Some Christians and their traditions seek relevancy, and try to accommodate the changes by adapting to the culture they see around them: think, for example, of megachurches that seek to connect with modern audiences through an entertainment or self-help orientation, or by adopting the gated-community model of providing safety, privacy, and services to a select clientele. Others pull back entirely inside the walls, raise the drawbridge, and preach the old time religion. Religious fundamentalism (in every faith tradition) is a common response to the fast-moving changes we are experiencing, as Karen Armstrong notes: "Much of fundamentalism is a response to this painful transformation."[vi] Fundamentalists try to hold fast to the way (they think) things have always been done, to the things (they think) have always been core beliefs, even if they don't seem to be working well any more (or never have, if we are honest).

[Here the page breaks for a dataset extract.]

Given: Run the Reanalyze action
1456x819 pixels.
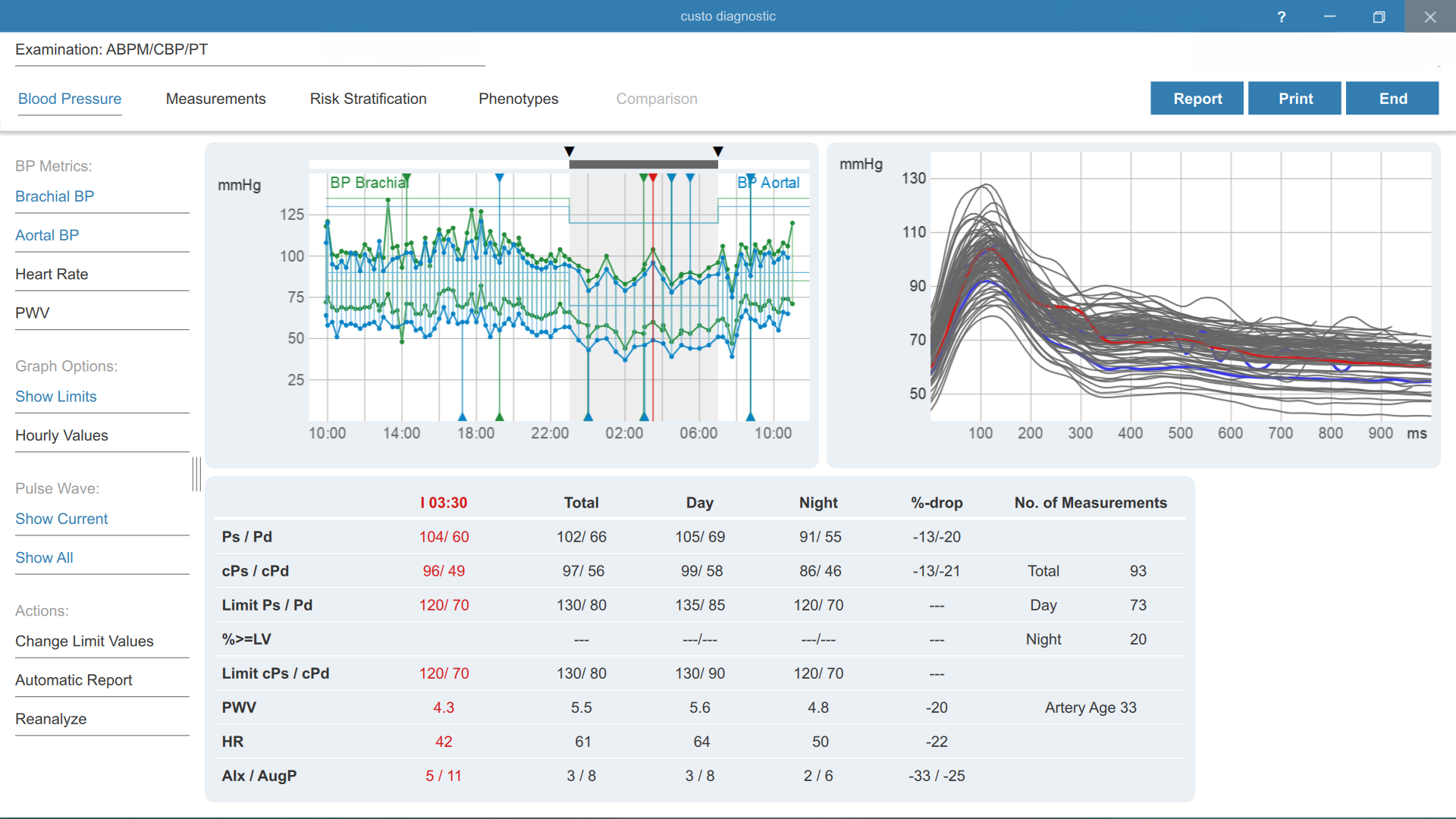Looking at the screenshot, I should (x=51, y=719).
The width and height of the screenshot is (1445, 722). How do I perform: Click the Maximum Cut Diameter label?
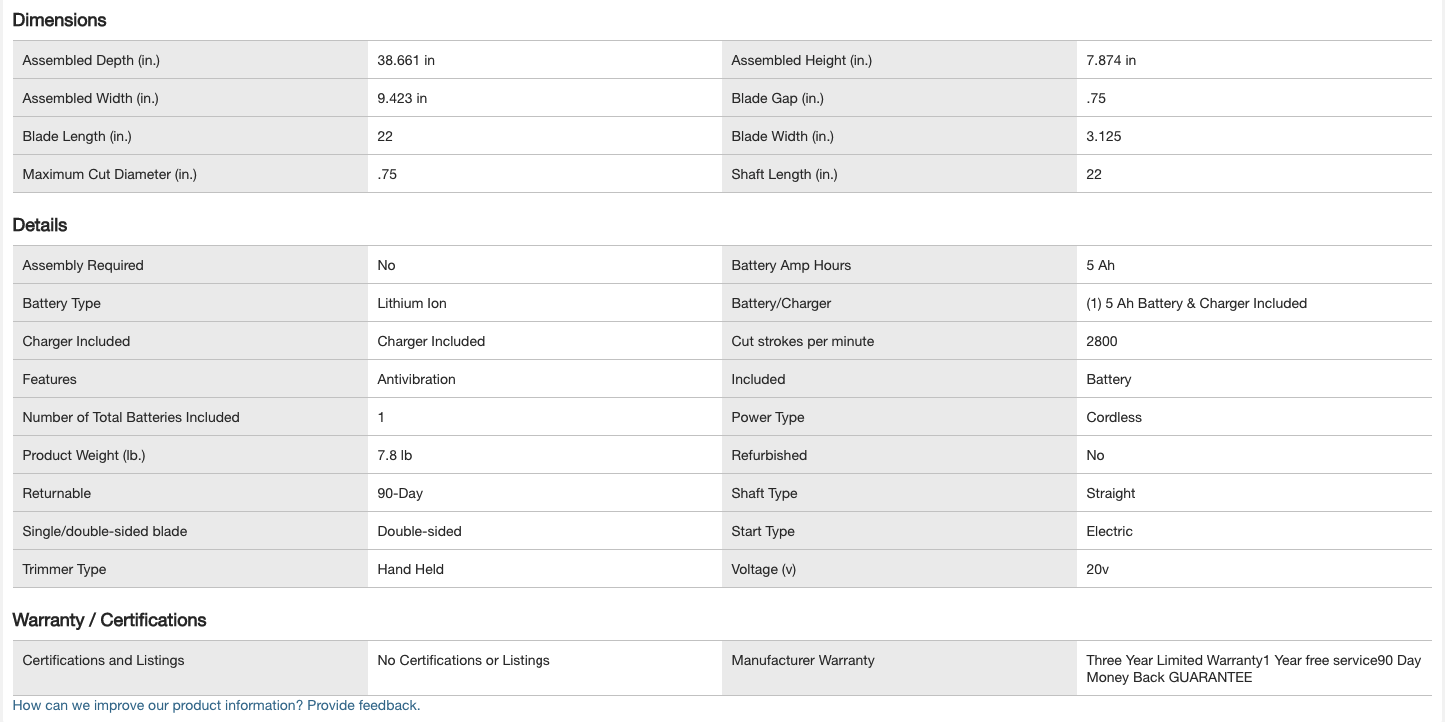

Christianity's reputation has taken what may be a well-deserved beating, although not all of this decline in respect is due merely to perceived scandal and observed contention. As I was just suggesting, it also has something to do with the kind of Christian faith represented by a vast number of American Christians. As my friend and former priest Greg Rickel, the Episcopal bishop of Olympia (Western Washington) told me,

Christianity has become the institution, rather than the message.  I hate to say it, but it often appears to me that those peering in from the outside know more about us than we know about ourselves. They actually do know the good things of Christianity but can't seem to find it much anymore within those who call themselves Christian. I realize that this sounds very harsh, but I think our situation demands some level of bluntness.

            Well, the Bishop of Olympia probably knows a few things concerning the institution-and the problems facing the Church. I agree with his assessment here: Even the lives of those who identify themselves as followers of Jesus are often defined more by church attendance and a few strongly-held opinions concerning personal morality than they are by a transformed life. Pollster George Barna, an evangelical who criticizes contemporary American Christianity, has done longitudinal studies that point out that those who identify themselves as regular church-goers do not carry their worship into their daily lives, and in fact, many do not even feel that they have connected with God during worship. Moreover, many American Christians consume, pursue, and value many of the same things as their secular fellows; Barna notes that few of the believers he surveyed define success in spiritual terms. Instead, they buy into many of our secular societal myths and success stories connected to professional achievement, family, accomplishments, and financial gain. So even those who describe themselves as very religious are sometimes not actually religious, at least in terms of life-changing spiritual practice; they are just people who happen to go to church twice on Sunday and, say, disapprove of homosexual marriage.[vii]


[i] You can download their report at My colleagues at the Baylor Institute for Studies of Religion employ a slightly different methodology to account for our post-denominational faith, and get a slightly different-but equally disturbing-figure. According to their research, published in 2006, "people 18-30 are three times more likely to have no religious affiliation (18.6%) than are persons aged 65 or older (5.4%)."American Piety in the Twenty-first Century: New Insights to the Depth and Complexity of Religion in the US (September 2006).

[ii] "Survey Says: Hellbound," The Atlantic, Feb. 28, 2008, accessed at:

[iii] David Kinnaman and Gabe Lyons, UnChristian: What a New Generation Really Thinks about Christianity . . . And Why It Matters(Grand Rapids, MI: Baker Books, 2007), 19.

[iv] Phyllis Tickle, The Great Emergence: How Christianity Is Changing and Why (Grand Rapids, MI: Baker, 2008), 16-17.

[v] Sam Harris, The End of Faith: Religion, Terror, and the Future of Reason (New York: Norton, 2005), 14.

[vi] Karen Armstrong, The Battle for God (New York: Ballantine, 2001), 33.

[vii] George Barna, Revolution (Carol Stream, IL: Tyndale, 2005), 30-35.